Tim rubbed his face against her hands, making purring noises. “Did you switch our blanket on?”

He had bought them an electric blanket for Christmas. “When I took Lindsay to bed,” she said.

“Then why don’t you take me to bed and tell me all about the times you’ve misbehaved yourself with Dr. Livingstone?”

“Miss Urban,” said Francesca somewhat breathlessly.

“Mah honey chile should tak’ shame talking like dat befo her Uncle Tim, Lawd God!”

Francesca and Tim had been living together for three years. Tim had moved into the flat in Samphire Road instead of just spending nights there, when Francesca found she was pregnant with Lindsay. They had never really considered getting married and couldn’t have done anyway since Francesca was still married to Russell Brown. After Tim had met Martin Urban in he wood he had several times invited him to Samphire Road but Martin always refused, Tim hadn’t known why. He had been wounded by it, Francesca thought, though Tim never showed that he could feel pain. Then had come the Saturday in November when Tim checked his pools and found, as usual, that he had won nothing while the formula he had given Martin must have scooped the first dividend.

It had disturbed Francesca to see Tim waiting for Martin to phone. Her placid happy-go-lucky nature was ruffled by Tim’s intense neurotic anxiety. The days had passed and there had been nothing. As taut as a bowstring, Tim had gone to that interview at Urban, Wedmore, Mackenzie and Company, but still Martin hadn’t spoken. The worst thing for Tim had been Martin’s refusing to come to the party. Getting a party organised at Samphire Road was no mean feat. They had cancelled it at the last minute because there was nothing to celebrate and no point in opening the champagne.

“I fear,” Tim had said, camping it up, pretending, “she’s keeping it all the darkest because she doesn’t want to have to give any to poor me. Though what I’ve done I never will know, save be friendly and helpful. Maybe I wasn’t quite friendly enough, which some girls, you know, can resent.”

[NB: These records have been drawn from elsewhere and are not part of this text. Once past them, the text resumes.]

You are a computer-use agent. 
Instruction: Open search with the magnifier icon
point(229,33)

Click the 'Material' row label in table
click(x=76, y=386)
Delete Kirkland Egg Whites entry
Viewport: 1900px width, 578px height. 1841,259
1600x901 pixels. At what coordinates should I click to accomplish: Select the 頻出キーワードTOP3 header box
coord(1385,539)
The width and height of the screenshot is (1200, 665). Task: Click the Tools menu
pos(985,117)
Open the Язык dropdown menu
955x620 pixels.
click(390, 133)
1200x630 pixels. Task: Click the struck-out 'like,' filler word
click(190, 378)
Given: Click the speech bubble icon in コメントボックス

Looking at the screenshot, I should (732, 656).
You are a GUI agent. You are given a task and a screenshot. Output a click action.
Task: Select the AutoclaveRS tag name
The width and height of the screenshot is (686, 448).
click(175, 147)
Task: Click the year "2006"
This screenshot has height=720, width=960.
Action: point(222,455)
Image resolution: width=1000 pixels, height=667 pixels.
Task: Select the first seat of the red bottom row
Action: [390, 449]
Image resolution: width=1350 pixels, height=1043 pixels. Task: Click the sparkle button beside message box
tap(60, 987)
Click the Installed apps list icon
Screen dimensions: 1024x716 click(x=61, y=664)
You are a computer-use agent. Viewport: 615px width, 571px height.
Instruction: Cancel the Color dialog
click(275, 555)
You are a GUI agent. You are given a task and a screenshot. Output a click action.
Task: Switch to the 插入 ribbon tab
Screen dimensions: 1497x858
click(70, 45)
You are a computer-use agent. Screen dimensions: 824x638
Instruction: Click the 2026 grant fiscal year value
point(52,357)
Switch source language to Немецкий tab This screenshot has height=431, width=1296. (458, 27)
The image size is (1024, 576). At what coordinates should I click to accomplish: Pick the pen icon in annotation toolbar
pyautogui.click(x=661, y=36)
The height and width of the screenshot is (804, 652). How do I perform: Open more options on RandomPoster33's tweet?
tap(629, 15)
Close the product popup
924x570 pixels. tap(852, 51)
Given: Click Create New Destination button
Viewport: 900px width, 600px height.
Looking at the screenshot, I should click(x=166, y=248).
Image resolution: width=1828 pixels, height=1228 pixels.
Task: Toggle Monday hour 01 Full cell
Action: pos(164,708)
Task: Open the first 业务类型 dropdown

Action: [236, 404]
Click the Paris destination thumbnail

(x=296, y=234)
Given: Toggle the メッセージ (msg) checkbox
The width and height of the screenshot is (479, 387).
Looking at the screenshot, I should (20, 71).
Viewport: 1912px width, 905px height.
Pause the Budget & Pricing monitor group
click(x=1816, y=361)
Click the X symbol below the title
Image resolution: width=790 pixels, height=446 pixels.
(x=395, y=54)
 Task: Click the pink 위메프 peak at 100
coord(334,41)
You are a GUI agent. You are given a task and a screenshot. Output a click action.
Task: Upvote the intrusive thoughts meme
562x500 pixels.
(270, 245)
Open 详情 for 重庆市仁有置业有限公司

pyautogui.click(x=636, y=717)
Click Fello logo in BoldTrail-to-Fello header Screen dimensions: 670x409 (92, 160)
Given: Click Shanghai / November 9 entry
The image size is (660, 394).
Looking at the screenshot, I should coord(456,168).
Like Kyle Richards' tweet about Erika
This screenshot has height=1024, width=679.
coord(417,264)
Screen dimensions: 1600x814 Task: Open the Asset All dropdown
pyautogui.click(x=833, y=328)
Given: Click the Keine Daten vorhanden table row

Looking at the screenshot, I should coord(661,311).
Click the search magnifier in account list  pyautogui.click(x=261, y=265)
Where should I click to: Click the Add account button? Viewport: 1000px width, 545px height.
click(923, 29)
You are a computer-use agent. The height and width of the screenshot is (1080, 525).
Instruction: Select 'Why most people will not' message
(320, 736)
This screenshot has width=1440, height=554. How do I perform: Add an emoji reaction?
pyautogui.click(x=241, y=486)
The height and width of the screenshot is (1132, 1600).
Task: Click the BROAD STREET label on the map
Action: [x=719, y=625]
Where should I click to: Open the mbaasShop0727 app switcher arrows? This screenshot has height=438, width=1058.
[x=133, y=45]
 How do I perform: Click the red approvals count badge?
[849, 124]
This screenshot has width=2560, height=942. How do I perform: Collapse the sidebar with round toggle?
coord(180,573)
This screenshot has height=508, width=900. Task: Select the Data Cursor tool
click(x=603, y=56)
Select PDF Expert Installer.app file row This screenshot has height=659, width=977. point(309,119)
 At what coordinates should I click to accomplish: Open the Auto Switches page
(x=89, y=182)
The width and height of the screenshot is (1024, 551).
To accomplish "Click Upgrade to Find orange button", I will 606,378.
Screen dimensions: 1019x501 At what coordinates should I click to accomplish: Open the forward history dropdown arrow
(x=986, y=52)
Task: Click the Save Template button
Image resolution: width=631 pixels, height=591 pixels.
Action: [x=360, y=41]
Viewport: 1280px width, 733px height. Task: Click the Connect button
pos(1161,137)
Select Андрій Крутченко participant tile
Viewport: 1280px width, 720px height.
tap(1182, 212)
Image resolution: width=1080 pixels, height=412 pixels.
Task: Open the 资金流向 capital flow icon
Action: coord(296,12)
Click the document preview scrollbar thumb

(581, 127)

Francesca couldn’t hazard an opinion on that, but she knew Tim had hoped for something from Martin, even a
loan to help them buy a place that would be a cut above Samphire Road. He walked up and down shouting that he would be revenged. He would get hold of some of that money by hook or by crook. After that it was a short step for Francesca to go round with the flowers and-hang on hard.

She was a good-tempered easy-going girl and nothing put her out for long. Tim had once told her that one of the things he liked about her was that she had no morals and no guilt. This made playing the part of Martin’s Francesca, the moral and guilty Francesca, rather difficult at first, but Tim had instructed her and even set her a course of reading, Victorian and early twentieth-century fiction mainly, with suitable heroines. She had worked hard at moulding herself according to these models and sometimes after meetings with Martin she felt quite tired. She spent a lot of the time in his company silent and apparently raptly listening, while in fact she was concentrating on how to escape in a taxi and get out of being driven up to Finchley. Now she was faced with the additional problem of how to make Martin believe she loved him and wanted to live with him while refusing to submit to any plan for their living together he might make.

Accordingly, the next time he phoned she said that she would hate to think of him selling his flat in order to buy a house. She knew how much he loved his flat.

“But I’ll have to sell it one day, darling. When you’re free and we can get married we’ll need a house.”

“I’d, much rather you waited till then, Martin.”

“Yes, but that doesn’t solve the problem of how we’re going to live
till
then, does it?”

That lunchtime Francesca went across the Archway Road and sold the two cut-glass scent bottles for seventeen pounds fifty. All those taxis were making inroads into her resources and if Martin was taking her to dinner at the Mirabelle, as he had promised, on Wednesday, she ought to
have a new dress. She ought to try and rake up enough to buy the burgundy crepe Kate Ross, who owned the flower shop, had for weeks been trying to sell for twenty-five pounds.